Later in 1972, he went to the Republic of China, Taiwan, to continue his training in Chinese Kuoshu. During this time, Lee was informed of plans for the 1st World Kuoshu Championships the world had ever seen. It was, in fact, the first tournament ever sponsored by the Taiwan government. Grandmaster Lee was asked to put together a team for the United States and proceeded to train 15 of his best students. These students went on to represent the United States in the first World Tournament and placed 1st in the foreign team division including a first place in the heavyweight grand championship. The team was praised not only for their martial arts ability but also for the professional and respectful manner in which they handled themselves throughout the competition. In fact, respectful professionalism has become synonymous with a Richard Lee team. One of Grandmaster Lee’s lifetime goals has been to raise the standard of Chinese Martial Arts in America both in its teachings and presentation to the American public.In 1975, at the first World Kuoshu Tournament, Grandmaster Lee met Grandmaster Huang for the first time. Circumstances would dictate that they wouldn’t meet again for many years. In fact, it wasn’t until 1988 when Grandmaster Lee and Grandmaster Huang again had contact. Grandmaster Lee had read about a National Tournament that Grandmaster Huang was hosting in Baltimore, Maryland. The tournament was the final qualifier for placement on the United States team for the 6th World Kuoshu Championships to be held in the U.S.A. in Las Vegas, 1989. Grandmaster Lee was very pleased when Grandmaster Huang remembered him from 1975 as the coach of the first ever United States Kuoshu team. Grandmaster Huang invited Grandmaster Lee to send some of his top students to compete for a spot on the U.S. team. Since the tournament was to take place in the summer of 1989, this left Grandmaster Lee with very little time to train his students. However, in less than one year’s time, he trained and sent four of the his best to try out. Remarkably, two of them made the U.S. team while the other two medaled. Grandmaster Lee and Grandmaster Huang have remained friends since and are in contact frequently. In fact, Grandmaster Lee was appointed Senior Vice President of the United States Kuoshu Federation in 1994.

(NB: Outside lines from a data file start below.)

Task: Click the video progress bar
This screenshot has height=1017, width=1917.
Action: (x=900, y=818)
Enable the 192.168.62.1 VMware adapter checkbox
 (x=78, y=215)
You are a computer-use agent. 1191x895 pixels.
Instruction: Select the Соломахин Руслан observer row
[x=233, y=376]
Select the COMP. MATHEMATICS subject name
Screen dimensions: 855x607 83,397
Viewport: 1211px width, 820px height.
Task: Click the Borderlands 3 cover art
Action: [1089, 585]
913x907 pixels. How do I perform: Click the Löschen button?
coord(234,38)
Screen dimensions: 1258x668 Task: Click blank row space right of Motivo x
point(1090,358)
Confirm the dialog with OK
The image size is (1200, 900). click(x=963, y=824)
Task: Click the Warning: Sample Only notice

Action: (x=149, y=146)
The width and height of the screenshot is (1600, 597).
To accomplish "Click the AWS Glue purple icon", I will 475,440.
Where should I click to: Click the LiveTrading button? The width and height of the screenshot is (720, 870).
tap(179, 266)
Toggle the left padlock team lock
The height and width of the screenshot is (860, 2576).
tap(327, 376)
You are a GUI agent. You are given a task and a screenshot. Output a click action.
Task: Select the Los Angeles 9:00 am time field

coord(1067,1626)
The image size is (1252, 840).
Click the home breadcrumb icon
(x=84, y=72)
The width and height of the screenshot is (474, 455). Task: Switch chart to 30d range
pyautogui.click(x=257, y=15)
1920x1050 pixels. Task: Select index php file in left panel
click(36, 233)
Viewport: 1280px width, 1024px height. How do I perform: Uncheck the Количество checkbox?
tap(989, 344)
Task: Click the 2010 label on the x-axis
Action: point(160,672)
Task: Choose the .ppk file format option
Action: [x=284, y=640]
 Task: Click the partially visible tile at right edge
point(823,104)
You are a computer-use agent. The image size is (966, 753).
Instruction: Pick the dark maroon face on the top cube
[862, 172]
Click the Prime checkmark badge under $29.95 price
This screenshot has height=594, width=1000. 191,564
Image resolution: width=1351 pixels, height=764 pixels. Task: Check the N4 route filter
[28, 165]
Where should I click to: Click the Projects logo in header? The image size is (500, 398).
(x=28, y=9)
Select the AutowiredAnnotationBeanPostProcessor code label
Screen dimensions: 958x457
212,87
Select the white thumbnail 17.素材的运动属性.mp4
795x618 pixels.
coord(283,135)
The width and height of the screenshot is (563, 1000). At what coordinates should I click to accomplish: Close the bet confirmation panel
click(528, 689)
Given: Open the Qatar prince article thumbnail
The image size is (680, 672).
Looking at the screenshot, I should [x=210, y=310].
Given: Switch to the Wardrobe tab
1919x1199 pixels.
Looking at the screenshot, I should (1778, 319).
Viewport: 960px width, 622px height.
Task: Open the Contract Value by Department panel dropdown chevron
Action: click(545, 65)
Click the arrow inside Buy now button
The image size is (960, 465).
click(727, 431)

Since winning the World Tournament in 1975, Grandmaster Lee has continued his coaching of the United States team. in 1977 two of his students returned to Taiwan for the 2nd World Kuoshu Championships. In 1989 two more of his students competed in the 6th World Kuoshu Championships. In 1992 Grandmaster Lee coached 9 of the 17 team members, including two that won the Championships in the 7th World Kuoshu Tournament. Currently, he is training another large team that will compete in Baltimore in July. It will over ten years and he has sent a team of 30+ individuals to the Nationals. Despite traveling across the country, his teams have consistently done exceptionally well including several first place team awards.
In 1994, Grandmaster Tracy presented Grandmaster Lee with his 10th degree black belt in Chinese Kenpo. The presentation was held in the presence of General Chen and General Wu, the president and vice-president of the International Chinese Kuoshu Federation respectively. Grandmaster Huang, president of the United States Kuoshu Federation was also in attendance. In addition, Grandmaster Raymond Go, head of the England Kuoshu Federation, and Grandmaster Li, head of the South American Kuoshu Federation, were also present. Additionally, Master Tat-Mau Wong, representatives from Senator Dianne Feinstien, and 200 of his students attended. Finally, Grandmaster Lee also received letters from President Clinton and Vice-President Al Gore.